Activity list:
(a) Please explain why the critical thinking piece calls the ongoing Facebook banter silly, in one to three sentences.
(b) In the critical thinking piece, what is the first step when presented with an idea that may oppose your beliefs?

Selected passage:
**********

Critical Thinking

Shut up, listen and ask yourself these questions before responding…

I’ll be the first to admit, I like being right.   I like to be able to make a statement, provide supporting evidence and have people listen and ask questions.

I also like to listen.  I learned a ton through years of post-graduate mentorship (through fellowship) and reformulated my reasoning because I listened.   And this process has not ended…


 

Unfortunately, I have been quite discouraged recently.

While I feel like I have a grasp on what physical therapists are “doing”, I am not quite sure why they are “doing”.   I watch daily Facebook discussions which follow this pattern:

a. An article or topic is presented by Person A

b. Person B opposes that idea because they learned something different or they have gotten their results clinically

c. Person A responds to that someone asking them questions regarding their reasoning

d. Person B reports they do not like Person A’s tone and deflects questions asked

This ongoing banter is silly.    We need to have plausible, rationale explanations for every single thing we do with our patients.  Every movement, exercise, intervention, word, etc.   You get the point…

But for this to improve, I suspect we need to all do a better job at:

  1. Listening
  2. Reflecting (cognitively/metacognitively)

We have alot of education.  We mustn’t let emotion drive professional dialogue.   This often quickly separates novices from experienced-debaters.  We should instead use the below formula:


 

When presented with an idea which may oppose your beliefs:

  1.  Stop and Reflect on the presented information
  2. If responding…
    1. Provide an alternative hypothesis or statement which makes less assumptions
      1. I have discussed Occam’s Razor in the past, and have to credit Diane Jacobs and the folks at SomaSimple for introducing me to it.

**********

Material supplied:

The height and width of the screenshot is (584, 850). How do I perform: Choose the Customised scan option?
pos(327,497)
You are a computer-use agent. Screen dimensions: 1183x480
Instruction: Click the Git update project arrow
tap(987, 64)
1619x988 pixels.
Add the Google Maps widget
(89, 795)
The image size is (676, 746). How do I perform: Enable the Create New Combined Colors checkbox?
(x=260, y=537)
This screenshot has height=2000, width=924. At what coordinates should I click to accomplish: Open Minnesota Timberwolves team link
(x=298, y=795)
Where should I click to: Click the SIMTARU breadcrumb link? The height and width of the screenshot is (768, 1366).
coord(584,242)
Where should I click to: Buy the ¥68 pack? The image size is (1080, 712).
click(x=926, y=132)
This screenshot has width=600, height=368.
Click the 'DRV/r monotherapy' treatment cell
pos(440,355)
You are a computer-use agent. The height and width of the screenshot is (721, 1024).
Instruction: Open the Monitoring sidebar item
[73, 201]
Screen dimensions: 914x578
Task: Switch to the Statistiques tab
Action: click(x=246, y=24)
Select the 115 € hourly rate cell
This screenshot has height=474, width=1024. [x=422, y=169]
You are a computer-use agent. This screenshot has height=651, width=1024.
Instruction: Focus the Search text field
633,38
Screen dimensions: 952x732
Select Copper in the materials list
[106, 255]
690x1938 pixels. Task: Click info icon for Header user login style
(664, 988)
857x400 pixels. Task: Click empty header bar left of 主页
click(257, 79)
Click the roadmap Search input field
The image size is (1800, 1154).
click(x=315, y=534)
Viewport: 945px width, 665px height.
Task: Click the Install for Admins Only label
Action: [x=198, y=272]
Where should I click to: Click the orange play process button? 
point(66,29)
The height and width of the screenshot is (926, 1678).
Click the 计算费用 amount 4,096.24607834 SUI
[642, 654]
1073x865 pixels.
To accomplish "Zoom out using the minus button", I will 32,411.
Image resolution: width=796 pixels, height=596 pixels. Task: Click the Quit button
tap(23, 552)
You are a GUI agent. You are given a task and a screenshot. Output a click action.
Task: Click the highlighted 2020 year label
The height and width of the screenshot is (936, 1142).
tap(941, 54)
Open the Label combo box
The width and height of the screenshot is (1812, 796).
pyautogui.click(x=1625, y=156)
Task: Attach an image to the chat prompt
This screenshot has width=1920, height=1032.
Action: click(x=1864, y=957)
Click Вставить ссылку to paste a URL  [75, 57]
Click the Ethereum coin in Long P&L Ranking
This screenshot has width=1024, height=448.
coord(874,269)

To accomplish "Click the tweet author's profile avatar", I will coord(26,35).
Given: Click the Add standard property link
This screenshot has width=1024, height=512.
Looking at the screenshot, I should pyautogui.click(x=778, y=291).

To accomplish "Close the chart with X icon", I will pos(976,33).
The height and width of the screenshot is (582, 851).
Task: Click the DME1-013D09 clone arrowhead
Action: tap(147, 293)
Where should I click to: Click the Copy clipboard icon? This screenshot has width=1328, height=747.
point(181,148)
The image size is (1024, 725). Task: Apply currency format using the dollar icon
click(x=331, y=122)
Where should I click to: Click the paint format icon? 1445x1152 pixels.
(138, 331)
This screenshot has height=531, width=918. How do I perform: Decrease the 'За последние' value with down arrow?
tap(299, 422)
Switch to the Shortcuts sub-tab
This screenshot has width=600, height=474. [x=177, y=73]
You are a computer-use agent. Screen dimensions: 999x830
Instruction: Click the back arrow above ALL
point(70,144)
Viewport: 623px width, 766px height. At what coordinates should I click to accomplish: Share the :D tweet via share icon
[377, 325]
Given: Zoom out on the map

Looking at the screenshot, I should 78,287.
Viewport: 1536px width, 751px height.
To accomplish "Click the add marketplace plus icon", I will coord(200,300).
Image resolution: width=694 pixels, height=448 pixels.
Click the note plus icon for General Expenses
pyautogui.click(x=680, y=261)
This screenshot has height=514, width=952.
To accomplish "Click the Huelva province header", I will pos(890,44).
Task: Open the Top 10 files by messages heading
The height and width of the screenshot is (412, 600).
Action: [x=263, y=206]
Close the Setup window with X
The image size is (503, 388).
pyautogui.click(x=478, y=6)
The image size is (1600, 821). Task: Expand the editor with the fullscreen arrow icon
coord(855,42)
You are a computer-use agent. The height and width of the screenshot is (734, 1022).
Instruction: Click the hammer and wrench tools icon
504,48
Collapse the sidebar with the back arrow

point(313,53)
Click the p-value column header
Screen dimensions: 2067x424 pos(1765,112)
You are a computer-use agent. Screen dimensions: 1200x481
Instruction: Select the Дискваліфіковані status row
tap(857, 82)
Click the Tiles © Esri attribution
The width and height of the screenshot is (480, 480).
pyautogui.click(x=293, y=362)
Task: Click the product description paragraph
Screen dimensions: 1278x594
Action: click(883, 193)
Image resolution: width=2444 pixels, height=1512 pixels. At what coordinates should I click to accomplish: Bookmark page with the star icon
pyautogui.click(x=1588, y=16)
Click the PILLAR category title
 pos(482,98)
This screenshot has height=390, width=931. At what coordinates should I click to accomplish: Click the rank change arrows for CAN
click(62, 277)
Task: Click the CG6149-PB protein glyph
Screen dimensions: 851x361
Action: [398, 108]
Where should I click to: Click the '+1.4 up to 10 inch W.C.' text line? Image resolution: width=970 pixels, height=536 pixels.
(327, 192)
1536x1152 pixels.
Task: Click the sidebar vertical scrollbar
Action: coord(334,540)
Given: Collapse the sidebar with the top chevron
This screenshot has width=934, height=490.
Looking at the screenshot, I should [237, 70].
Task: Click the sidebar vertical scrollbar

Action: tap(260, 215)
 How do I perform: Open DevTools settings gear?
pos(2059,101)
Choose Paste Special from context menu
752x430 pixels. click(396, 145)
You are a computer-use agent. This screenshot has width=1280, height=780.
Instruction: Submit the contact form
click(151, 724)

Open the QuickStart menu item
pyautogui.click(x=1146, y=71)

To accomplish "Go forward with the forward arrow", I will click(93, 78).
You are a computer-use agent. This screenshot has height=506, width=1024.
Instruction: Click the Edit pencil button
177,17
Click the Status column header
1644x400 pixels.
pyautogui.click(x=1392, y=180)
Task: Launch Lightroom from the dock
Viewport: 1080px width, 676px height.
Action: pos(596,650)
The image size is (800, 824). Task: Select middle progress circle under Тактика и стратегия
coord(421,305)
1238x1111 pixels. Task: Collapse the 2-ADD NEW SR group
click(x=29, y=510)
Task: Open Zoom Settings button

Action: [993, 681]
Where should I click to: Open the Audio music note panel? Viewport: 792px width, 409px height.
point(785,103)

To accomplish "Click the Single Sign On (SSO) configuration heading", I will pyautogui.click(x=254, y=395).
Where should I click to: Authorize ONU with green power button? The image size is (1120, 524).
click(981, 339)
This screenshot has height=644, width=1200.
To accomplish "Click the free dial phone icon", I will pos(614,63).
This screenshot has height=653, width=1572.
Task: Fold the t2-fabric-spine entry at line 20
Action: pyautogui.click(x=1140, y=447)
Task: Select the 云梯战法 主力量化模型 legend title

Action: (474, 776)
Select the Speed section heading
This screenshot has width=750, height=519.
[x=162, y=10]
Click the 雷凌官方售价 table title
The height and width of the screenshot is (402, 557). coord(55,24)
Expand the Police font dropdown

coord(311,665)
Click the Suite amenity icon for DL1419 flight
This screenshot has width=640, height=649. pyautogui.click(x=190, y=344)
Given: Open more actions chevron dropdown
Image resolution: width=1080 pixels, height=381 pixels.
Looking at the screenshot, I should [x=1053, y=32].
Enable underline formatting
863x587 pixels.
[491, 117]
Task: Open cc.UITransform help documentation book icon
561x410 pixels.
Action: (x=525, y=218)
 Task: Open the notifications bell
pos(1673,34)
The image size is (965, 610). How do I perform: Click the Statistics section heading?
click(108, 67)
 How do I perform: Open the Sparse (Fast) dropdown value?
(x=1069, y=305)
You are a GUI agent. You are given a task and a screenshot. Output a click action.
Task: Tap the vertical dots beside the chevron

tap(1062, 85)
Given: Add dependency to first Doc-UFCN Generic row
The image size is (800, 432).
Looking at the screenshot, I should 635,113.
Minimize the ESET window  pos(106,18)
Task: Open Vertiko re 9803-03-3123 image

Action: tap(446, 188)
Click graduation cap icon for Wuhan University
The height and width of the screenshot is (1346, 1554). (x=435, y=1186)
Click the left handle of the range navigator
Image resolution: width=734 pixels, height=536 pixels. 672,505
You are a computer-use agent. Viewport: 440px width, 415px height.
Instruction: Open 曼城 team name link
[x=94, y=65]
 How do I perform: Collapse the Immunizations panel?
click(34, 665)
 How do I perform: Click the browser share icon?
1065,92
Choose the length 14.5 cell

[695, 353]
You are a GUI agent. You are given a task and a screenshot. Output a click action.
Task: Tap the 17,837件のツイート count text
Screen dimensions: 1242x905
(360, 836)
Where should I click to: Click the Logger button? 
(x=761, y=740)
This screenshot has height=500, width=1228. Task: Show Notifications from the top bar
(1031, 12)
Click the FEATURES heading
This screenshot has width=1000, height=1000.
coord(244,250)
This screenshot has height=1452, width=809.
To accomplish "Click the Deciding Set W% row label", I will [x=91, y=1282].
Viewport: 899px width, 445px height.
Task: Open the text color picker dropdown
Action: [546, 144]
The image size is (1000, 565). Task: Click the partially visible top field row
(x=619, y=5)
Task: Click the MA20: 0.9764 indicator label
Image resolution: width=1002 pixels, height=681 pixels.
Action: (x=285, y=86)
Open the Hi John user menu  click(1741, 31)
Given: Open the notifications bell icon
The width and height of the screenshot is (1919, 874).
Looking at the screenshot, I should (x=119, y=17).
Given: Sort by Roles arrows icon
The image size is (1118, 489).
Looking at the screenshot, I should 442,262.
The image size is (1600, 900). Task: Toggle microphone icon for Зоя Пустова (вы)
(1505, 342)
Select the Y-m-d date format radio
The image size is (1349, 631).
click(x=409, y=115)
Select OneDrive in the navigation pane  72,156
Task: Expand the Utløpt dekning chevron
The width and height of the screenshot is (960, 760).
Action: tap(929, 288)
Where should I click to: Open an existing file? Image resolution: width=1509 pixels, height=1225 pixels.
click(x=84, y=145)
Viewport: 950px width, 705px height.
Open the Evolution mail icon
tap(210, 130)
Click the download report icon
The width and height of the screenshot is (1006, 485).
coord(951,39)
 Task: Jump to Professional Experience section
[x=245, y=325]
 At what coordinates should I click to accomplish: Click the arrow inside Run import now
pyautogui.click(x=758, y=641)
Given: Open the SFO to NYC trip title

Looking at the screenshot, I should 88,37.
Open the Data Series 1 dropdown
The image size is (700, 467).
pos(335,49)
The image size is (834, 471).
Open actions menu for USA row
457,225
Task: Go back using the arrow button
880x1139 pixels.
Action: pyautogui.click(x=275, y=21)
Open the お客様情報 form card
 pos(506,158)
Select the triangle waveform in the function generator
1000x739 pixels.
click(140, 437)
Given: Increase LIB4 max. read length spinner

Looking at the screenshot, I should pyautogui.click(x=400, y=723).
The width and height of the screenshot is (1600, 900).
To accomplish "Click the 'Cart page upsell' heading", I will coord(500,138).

**********

Answers by item number:
(a) The piece calls the banter silly because physical therapists need plausible, rational explanations for every single thing they do with their patients. That includes every movement, exercise, intervention and word.

(b) Stop and reflect on the presented information.